Selanjutnya, Deon malah menoyor keningku. Meski pelan, tetap saja aku terkejut akan tindakannya ini.
“Kenapa? Aku salah?”
“Kalau ngomong gitu ke anak lain, lo bakalan diketawain sampe lebaran.”
“Tapi kan, artinya emang begitu!”
“Secara google translate. Astaga, ini cewek polos banget. Udah mau lulus padahal.”
“Apa, sih? Emangnya bagian mana yang salah?!”
“Diem. Idung lo belum ditutup.”
Aku hanya bisa merengut sebal. Membiarkan Deon menutupi luka di hidungku dengan plester. Dalam jarak sedekat ini, aku bisa melihat gurat-gurat di wajah Deon.

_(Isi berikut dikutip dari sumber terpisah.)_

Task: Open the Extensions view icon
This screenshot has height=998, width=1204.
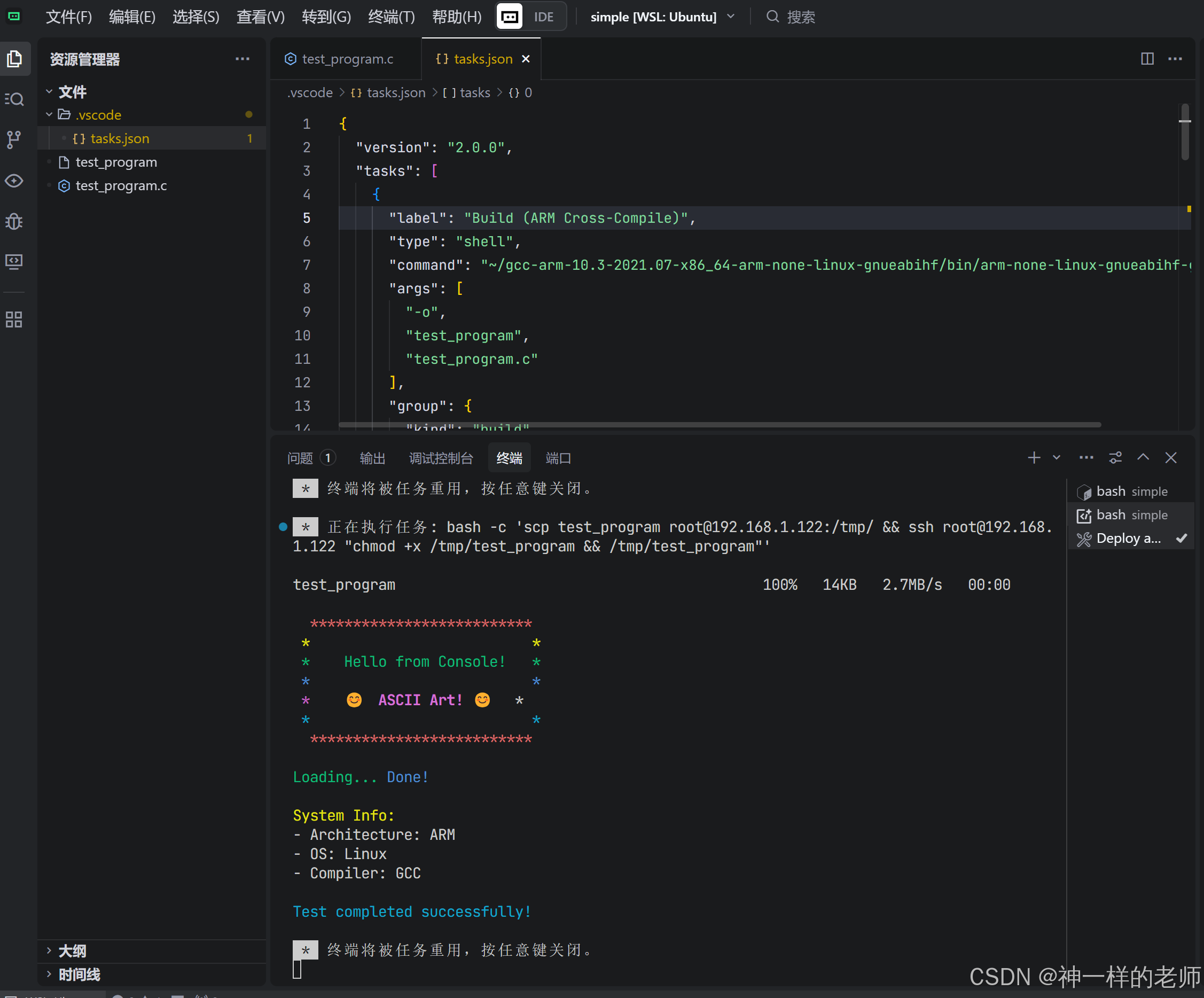Action: pyautogui.click(x=15, y=319)
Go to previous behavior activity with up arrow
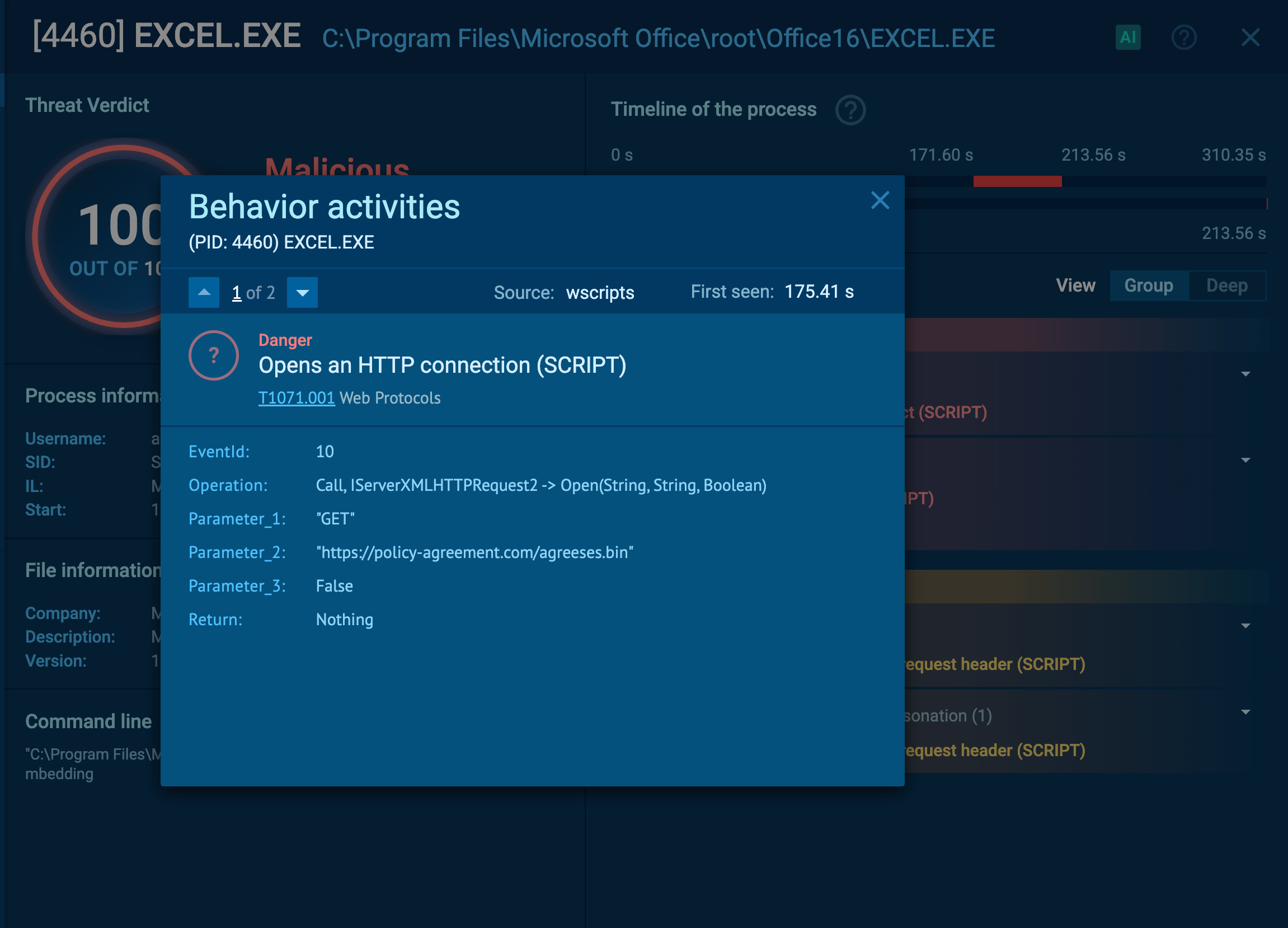Viewport: 1288px width, 928px height. [x=204, y=293]
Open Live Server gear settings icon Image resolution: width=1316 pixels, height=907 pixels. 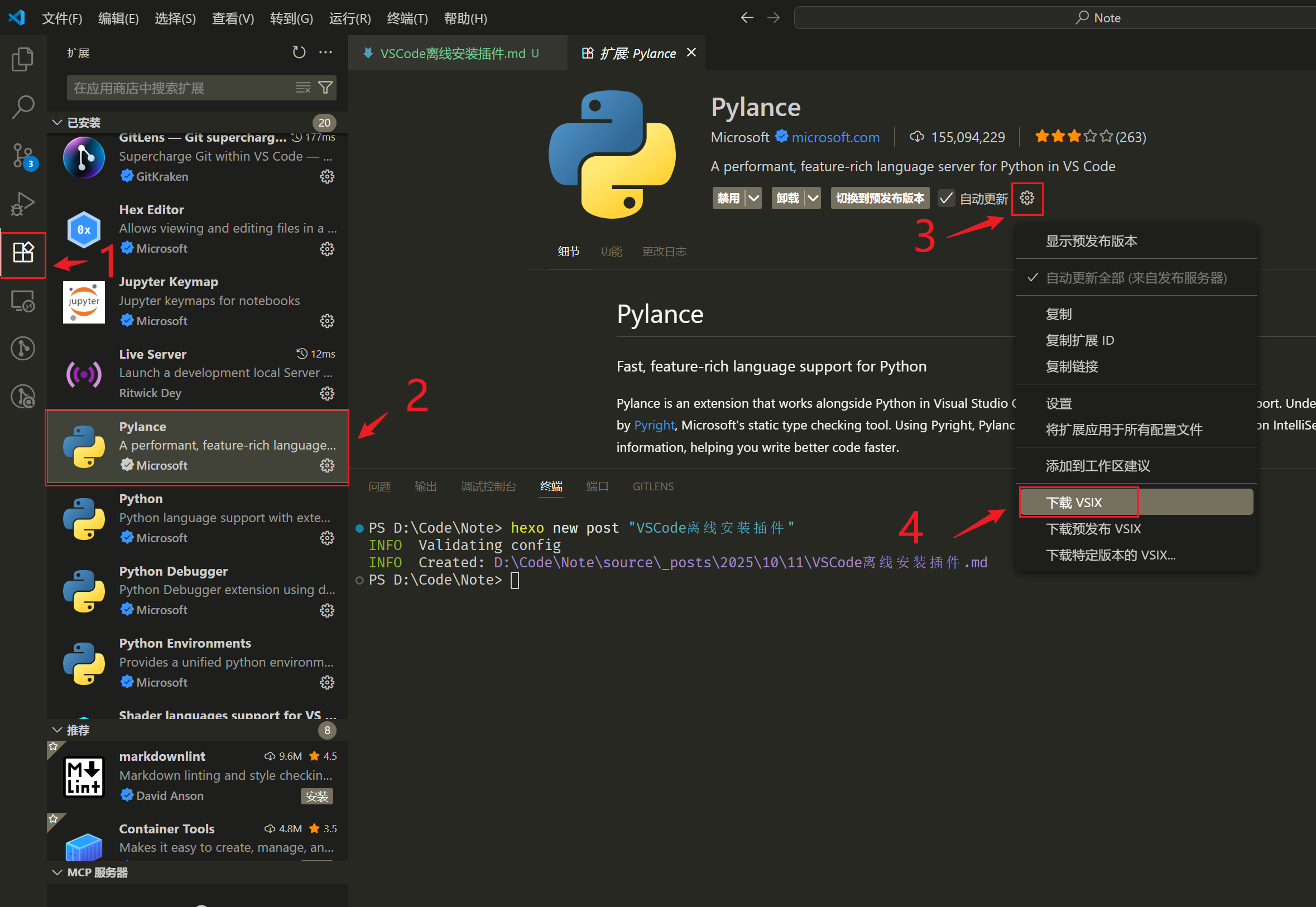point(327,393)
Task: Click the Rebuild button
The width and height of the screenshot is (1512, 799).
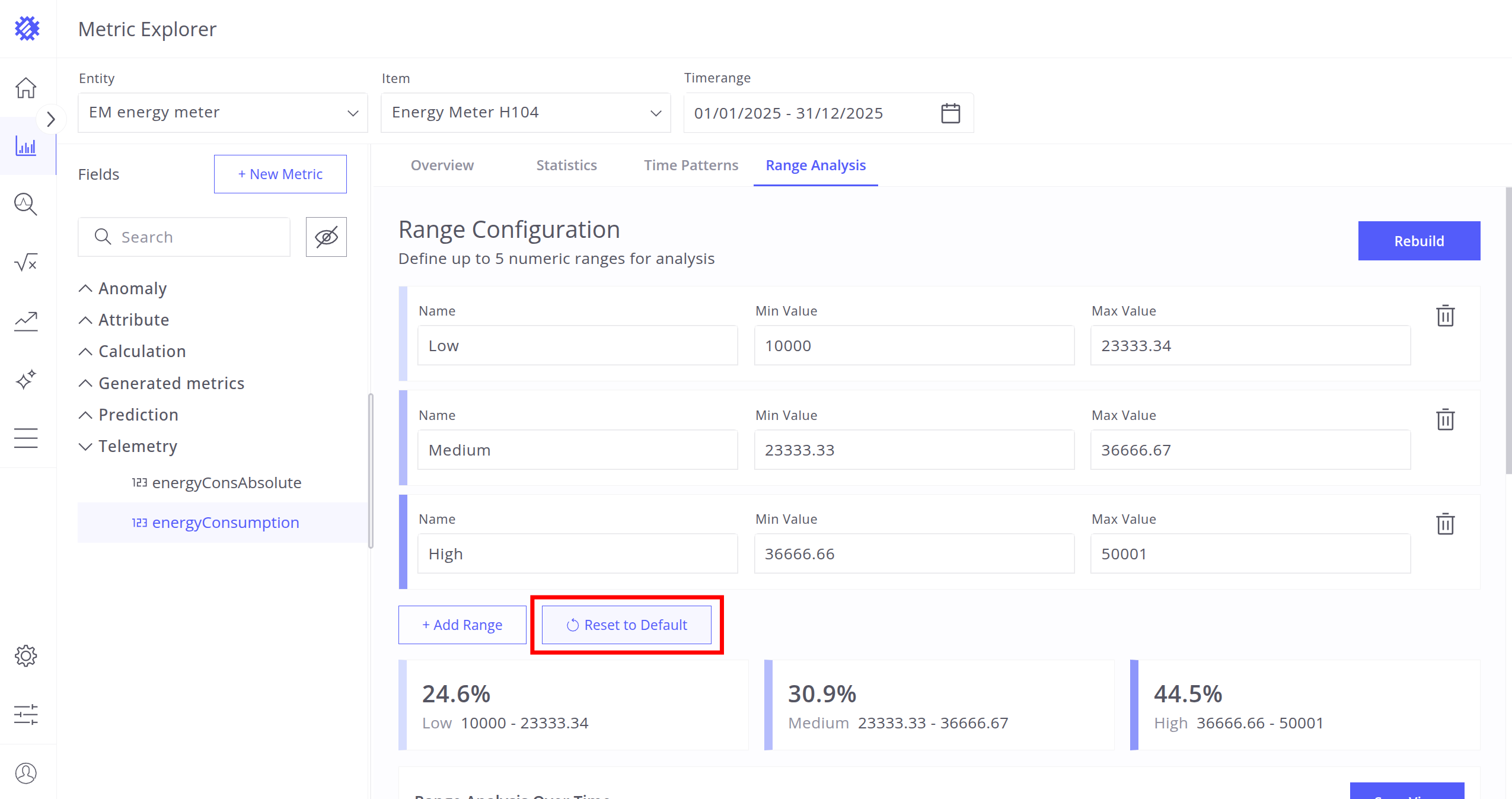Action: coord(1418,241)
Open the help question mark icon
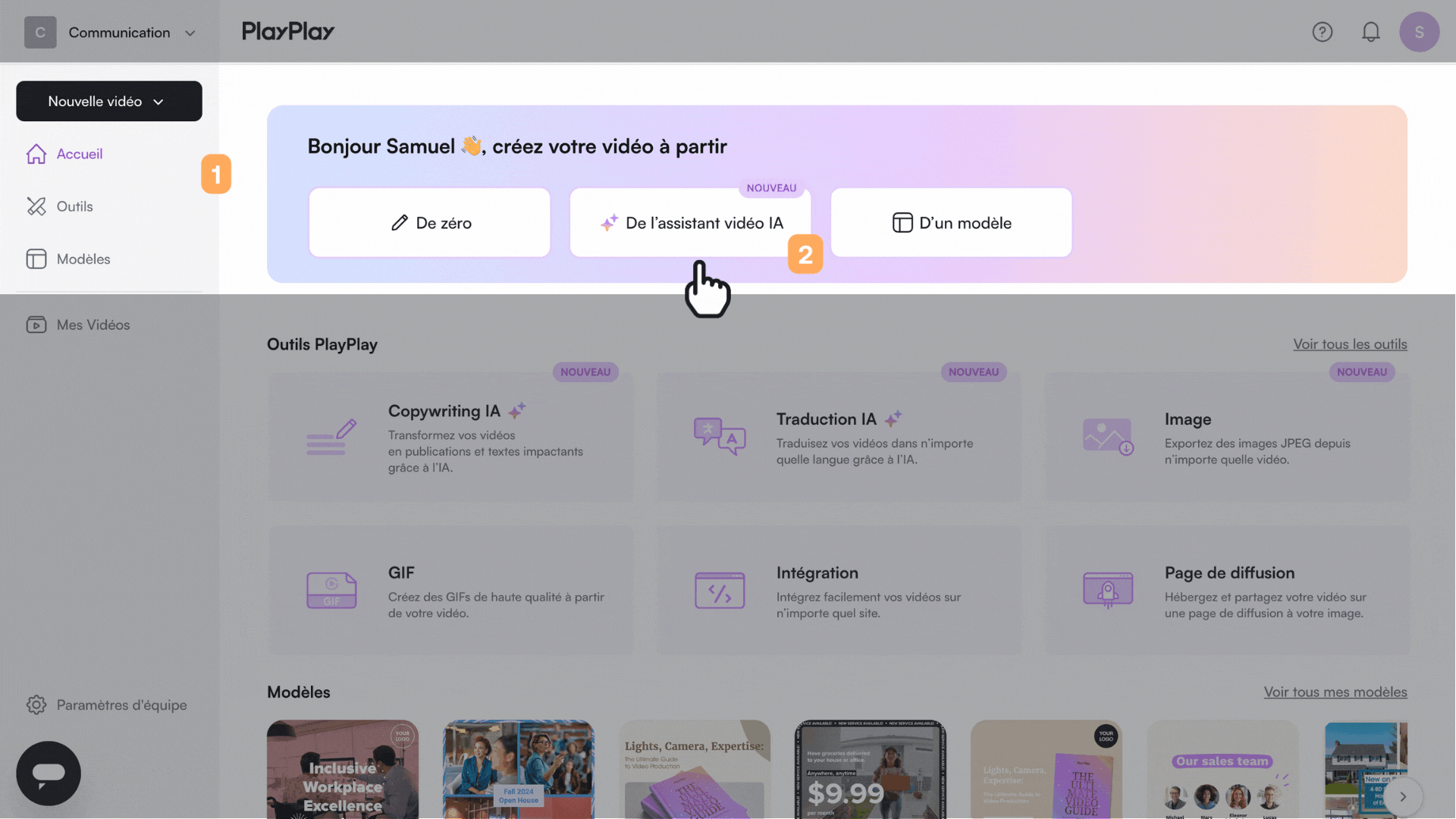 click(x=1322, y=32)
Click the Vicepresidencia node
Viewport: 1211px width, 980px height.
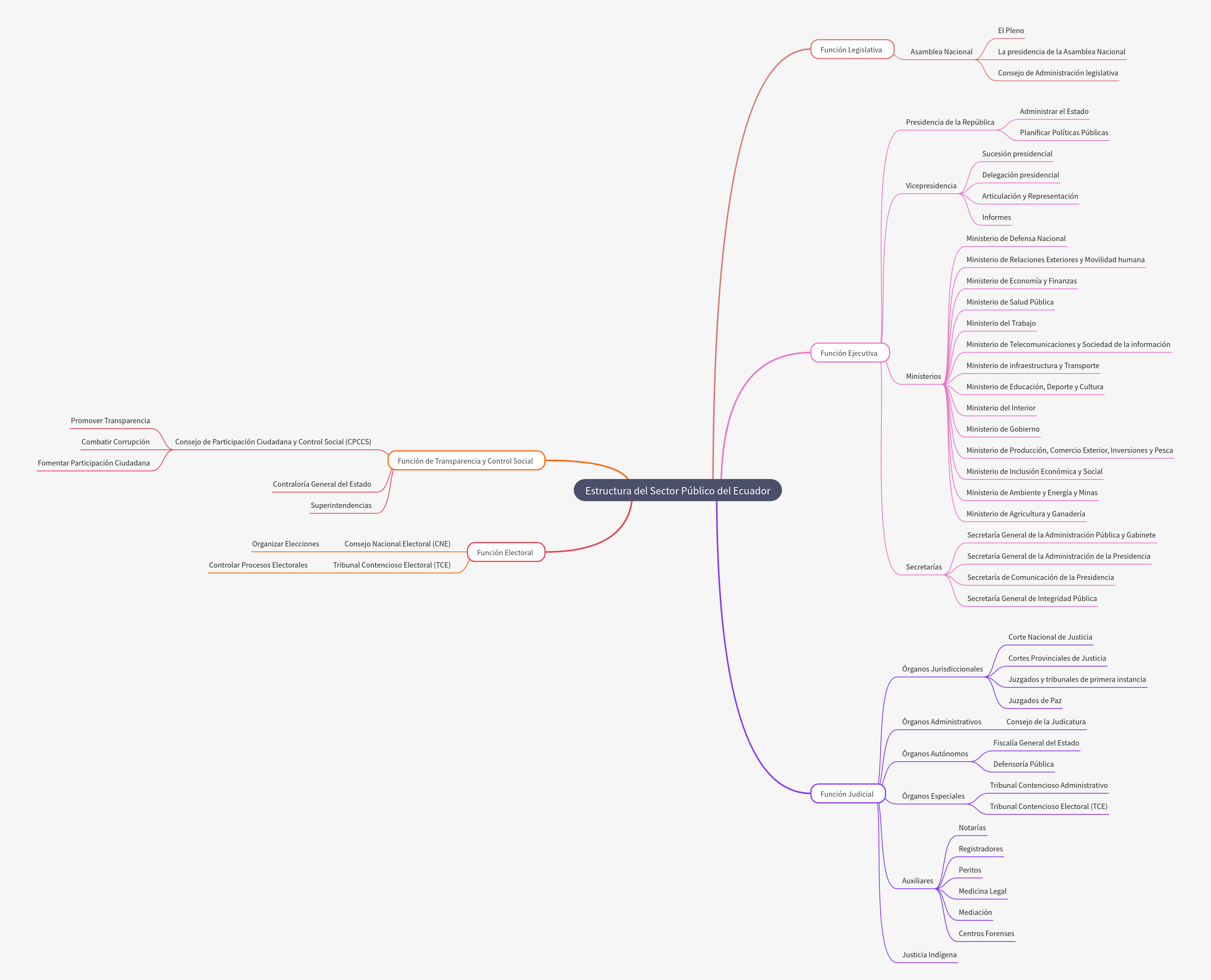[x=931, y=185]
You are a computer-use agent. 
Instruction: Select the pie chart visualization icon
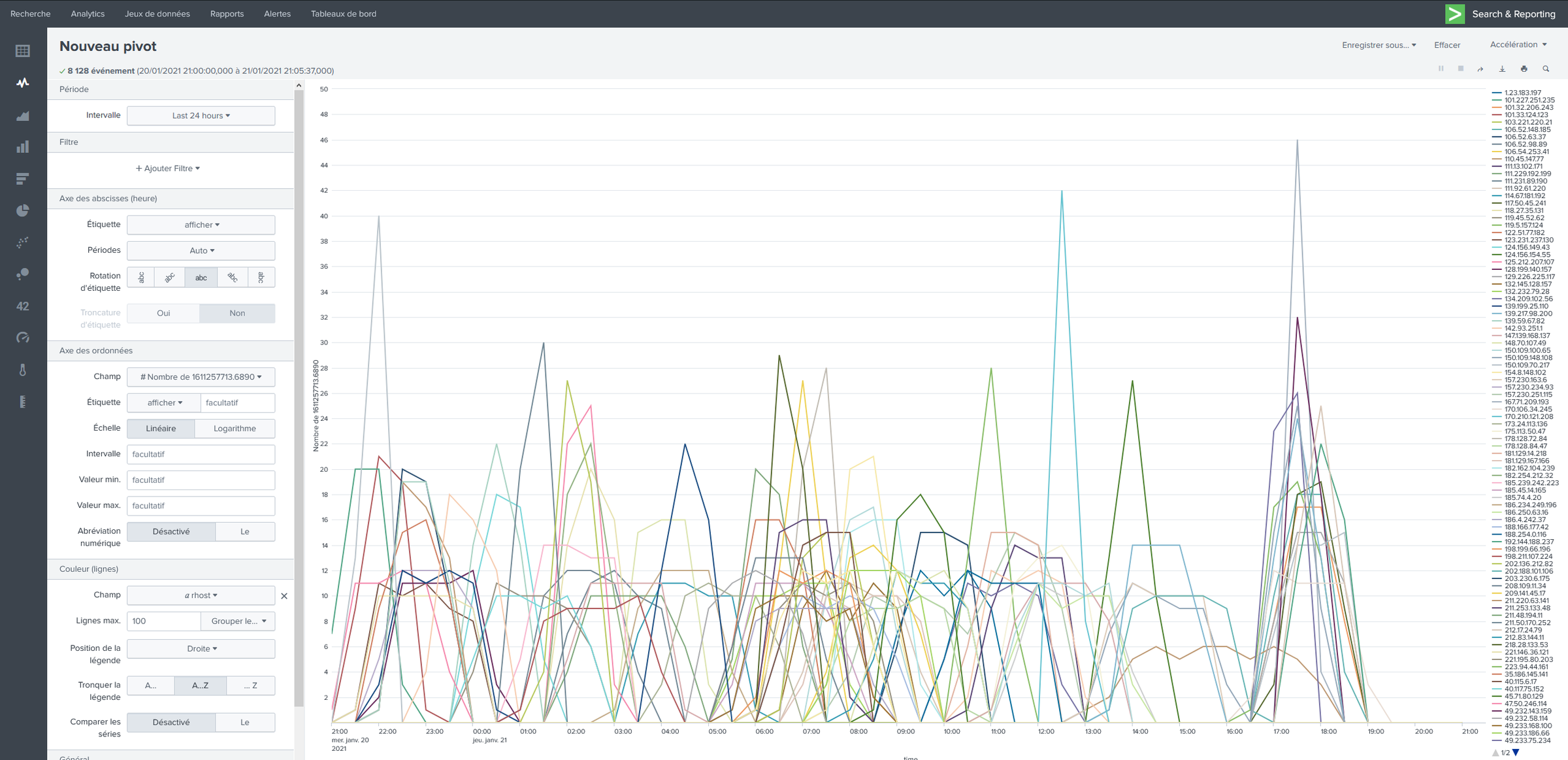point(23,210)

Masih ada bekas luka yang pernah kuobati beberapa waktu lalu meski sudah samar. Setidaknya aku bisa bernapas lega karena dia sudah sembuh dari luka-luka itu.
Juga, aku baru menyadari bahwa Deon memiliki aroma yang cukup segar. Seperti dedaunan bercampur citrus yang bertaburan di udara. Baru kali ini aku menghirup paduan ini dan rasanya menenangkan, juga menyenangkan....
“Gimana kalau ternyata bukan itu yang bikin gue senang?”
Lantunan suaranya kembali menyentakku. Membuatku mengerjap cepat menyadari bahwa Deon sudah menatapku lekat.
“Maksudnya?”
“Gue memang senang bisa ngajarin orang lain, kayak anak-anak itu. Tapi gimana kalau saat ini, gue bisa dibilang bahagia bukan karena bisa ngajarin lo, melainkan karena lo sendiri?”
“A-aku?” Jantungku seperti mencelat jatuh. Mengerjap beberapa kali demi mencerna makna dari ungkapan Deon. “Ke-kenapa aku? Emangnya, apa yang bisa buat kamu merasa itu adalah bahagia karena–”
“Bukannya lo pernah bilang, sekecil apapun itu, kalau bisa buat lo senang, itu adalah bahagia?”
Ya, aku yang mengatakan itu.
“Dan gue senang karena ada lo, di sini, sama gue. Itu bisa disebut bahagia, kan?”